Can you carry the parliamentary speech below on the local government Bill forward from its last sentence?

[Reading passage]:
——

It is not a problem. If the Minister of State wishes for more time we can facilitate that.

I appreciate that but I presume it was intended to include the four spokespersons by 7.30 p.m.

I thank the Minister of State for her very informative opening statement in regard to what is contained in the Bill. I read the explanatory memorandum at the outset and the way it was written was quite technical. However, the Minister of State has explained it succinctly, in layperson's terminology.

My party will support the main thrust of the Bill because it is a set of housekeeping measures that are badly required. One of the issues that struck me when I was a member of the Committee of Public Accounts in the previous Dáil was the number of agencies and sub-agencies within local authorities right across the public sector. They are more commonly known as quangos.

There is such a long way to go with local government reform and there must be a starting point somewhere. In her contribution, the Minister of State mentioned the local government efficiency review which was published in July 2010. I have it to hand and was looking at it earlier today. It cited 106 recommendations, culminating in savings of approximately €511 million. There is a great deal of implementation to be done to address the substantive recommendations in the report. We could do with a further debate in regard to the timeline for the delivery of many of the report's recommendations. I know a group is sitting to work on the implementation of the recommendations. It would be nice to hear how it is getting on with its task and what type of timeline it envisages for the achievement or delivery of many of the good recommendations in the report.

I would like to address some of the specific issues that are dealt with in the Bill before the House. We do not have any particular concerns about them. Some of the bodies to be abolished served useful purposes at certain points in time and made valuable contributions to the country and to society over the years. I refer particularly to Irish Water Safety and An Chomhairle Leabharlanna. As practising constituency representatives, we all come across the issue of libraries from time to time. Libraries make a significant contribution to all sections of society. It is important to emphasise that although An Chomhairle Leabharlanna is being abolished, the merit that is to be garnered from the functions of the library service is not being diminished or diluted in any way. When I speak to people associated with the delivery of the library service in my part of the country, they tell me there has been a significant increase in the number of users of that service, particularly during the recent times the country has been going through.

I wish to speak about some of the bigger-ticket items that are contained in this legislation. The Minister of State mentioned the two Limerick Regeneration agencies. We will probably hear more about them when we debate the amalgamation of the two local authorities in County Limerick. It is fair to say that the two agencies have had a relatively chequered history as they have delivered their remit over the last five years. It is good that they will be subsumed into the new local authority in Limerick. The decisions that are taken by the two regeneration agencies, which have such vast potential, budgets and implications for society and for societal issues in Limerick city and the greater Limerick area, affect areas of County Limerick, north Tipperary and County Clare. It is right that the two agencies will be more directly responsible to the new unitary authority that is proposed to come into being after the 2014 local elections.

——

[Data segment]:
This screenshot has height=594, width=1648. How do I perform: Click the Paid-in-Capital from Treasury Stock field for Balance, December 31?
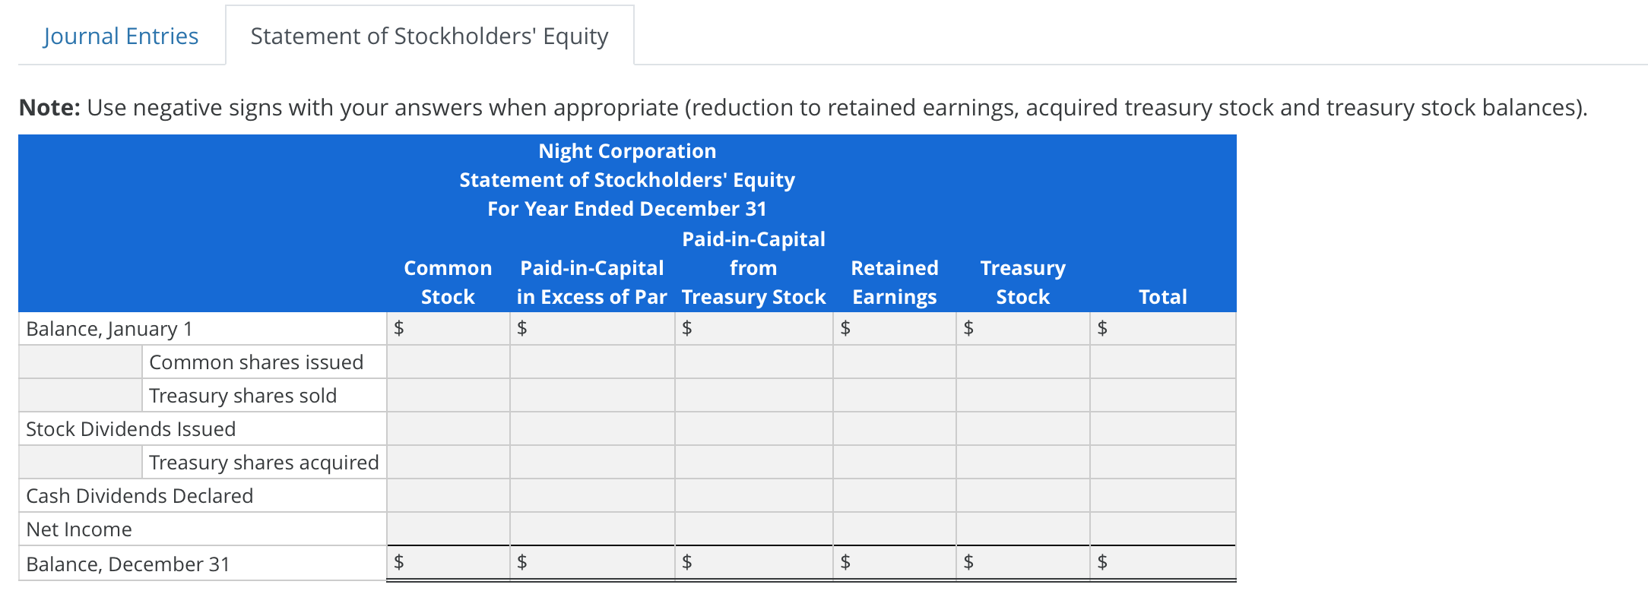click(x=753, y=563)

——

[Task answer]:
On the issue of holding people to account, it is important for our directly elected local public representatives to have more responsibility and more of a direct say. A feature of the establishment of detached State agencies in the local government sector and elsewhere in the public service is that they have largely become unaccountable to public representatives. That has led to a diminution in the role and responsibilities of public representatives, which is not a good thing. If local government reform is to have real and meaningful effect, the role of the public representative has to be enhanced. The powers, the decision-making functions and the collective authority of the members of a council should be enhanced. We need to have a real debate on the financing of local government. We might differ on the application of the Government's water agenda, the levying of the household charge and the potential for property taxes, but we should agree that if there is to be real and meaningful local government reform, we need to consider allowing local authorities to spend those revenues that are generated and collected in their areas. Ultimately, we will have to consider giving local authorities the power to strike their own water and property rates, similar to what happens with commercial rates, if those charges are to be pursued. That would give real decision-making powers to members of local authorities and would make them more accountable to their local electorates.

Those of us who have participated on the margins of recent local elections in this country will be aware that such elections are now being fought on national issues. Real and meaningful debate and engagement on what the relevant authority in an area will do over its five-year term following the election is rare. If we allow those who are elected to local authorities to become more accountable for their own budgets, we will move in the right direction towards real and meaningful local government. The local government budgetary process goes largely unquestioned and unchecked by local authority members. A phoney debate on the commercial rate, which balances the books at the end of the day, takes place every year when local authorities consider their estimates and budgets. There is much more detail to be considered within the budgetary process. I appreciate that the corporate policy subgroups within local authorities have to meet on a number of occasions as part of that process. Having spoken to local authority members throughout the country and received feedback from their conferences, I understand that in many cases no meaningful engagement takes place during the financial and budgetary process. If local authority members were made more responsible for their own local budgets, it would reflect well on democracy. It would make them more accountable and make local communities more aware of the workings of local government and the impact of the policies of the councillors they elect.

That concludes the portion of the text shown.